Ingredients
The following ingredients have 4 Servings
- 1½ lbs boneless, skinless chicken breasts (cut into bite-size pieces )
- ¼ cup all-purpose flour
- ¼ teaspoon kosher salt
- 2 tablespoons olive oil
- 1 tablespoon rice vinegar
- ¾ cup chicken stock
- 1 cup lemon curd
- ¼ cup water
- 1 tablespoon lemon zest
- 2 scallions (thinly sliced)
Instruction
- Pour the flour and salt into a large plastic bag and add the chicken pieces. Shake well and make sure all pieces are evenly coated.
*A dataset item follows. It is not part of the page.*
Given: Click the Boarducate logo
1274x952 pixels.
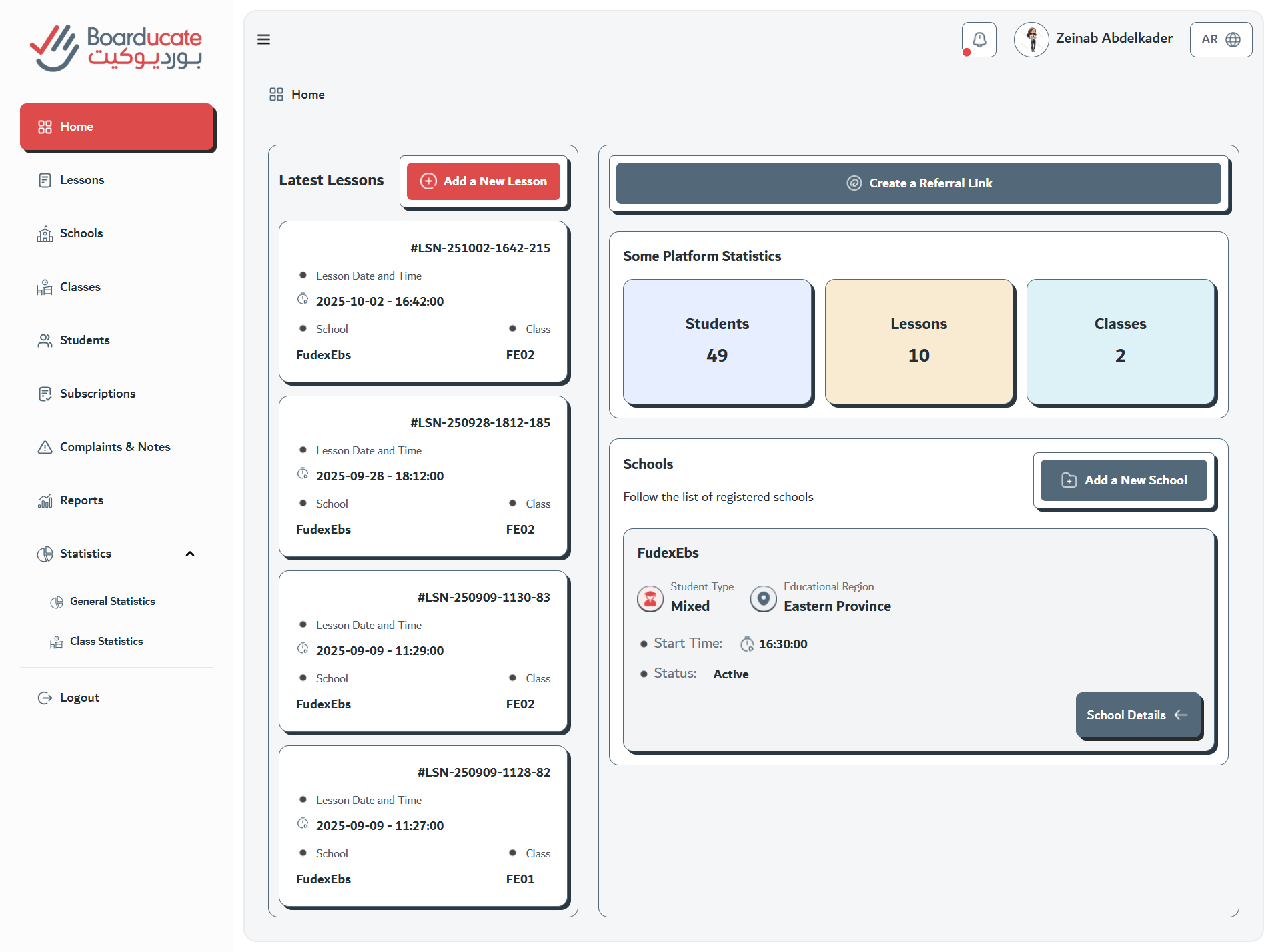Looking at the screenshot, I should coord(116,48).
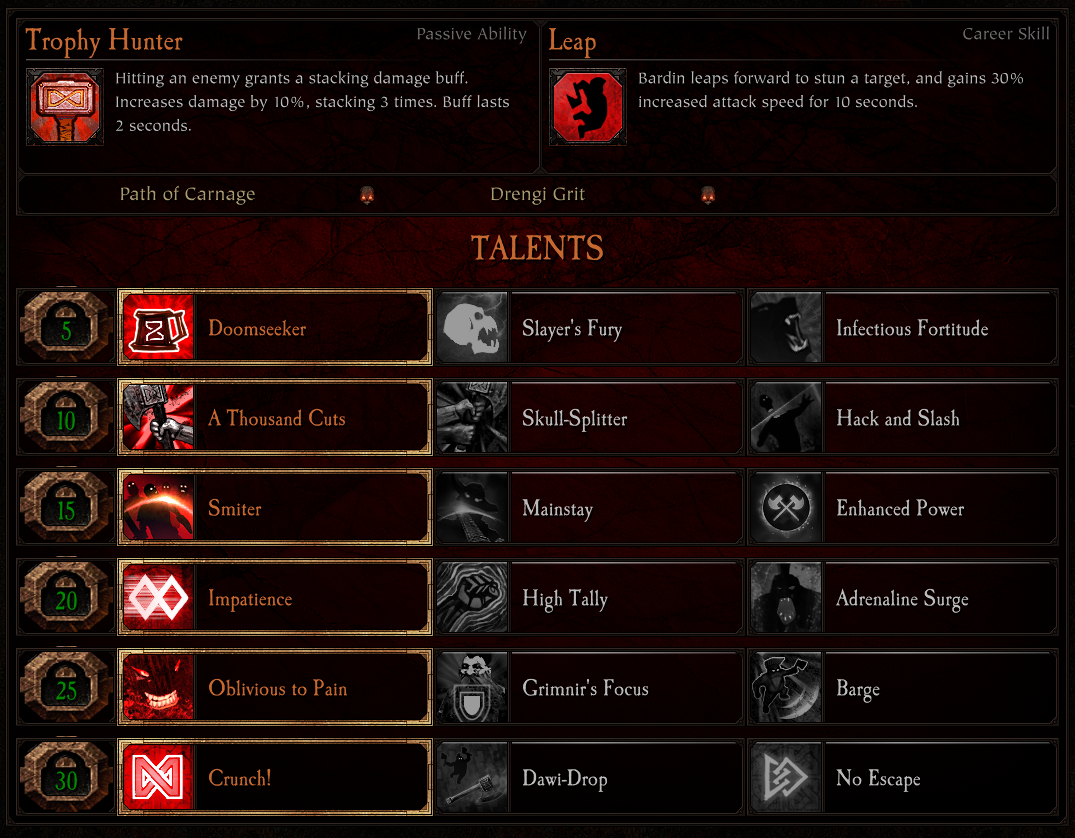Choose the Dawi-Drop axe icon

[472, 778]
- Heat the olive oil in a large skillet over medium-high heat. Shake off any excess flour. Add the pieces and pan-sear for two to three minutes on each side or until they are almost cooked through and golden brown.
- Remove the meat from the pan and reduce the heat to medium. Add the vinegar and chicken stock and scrape up any drippings or brown bits with a whisk.
- Add the lemon curd and ¼ cup of water and stir well to combine.
- Once everything is mixed well and bubbling, add the meat back in and simmer for two to three minutes, or until the sauce has thickened a little.
- Top with the scallions and lemon zest and serve.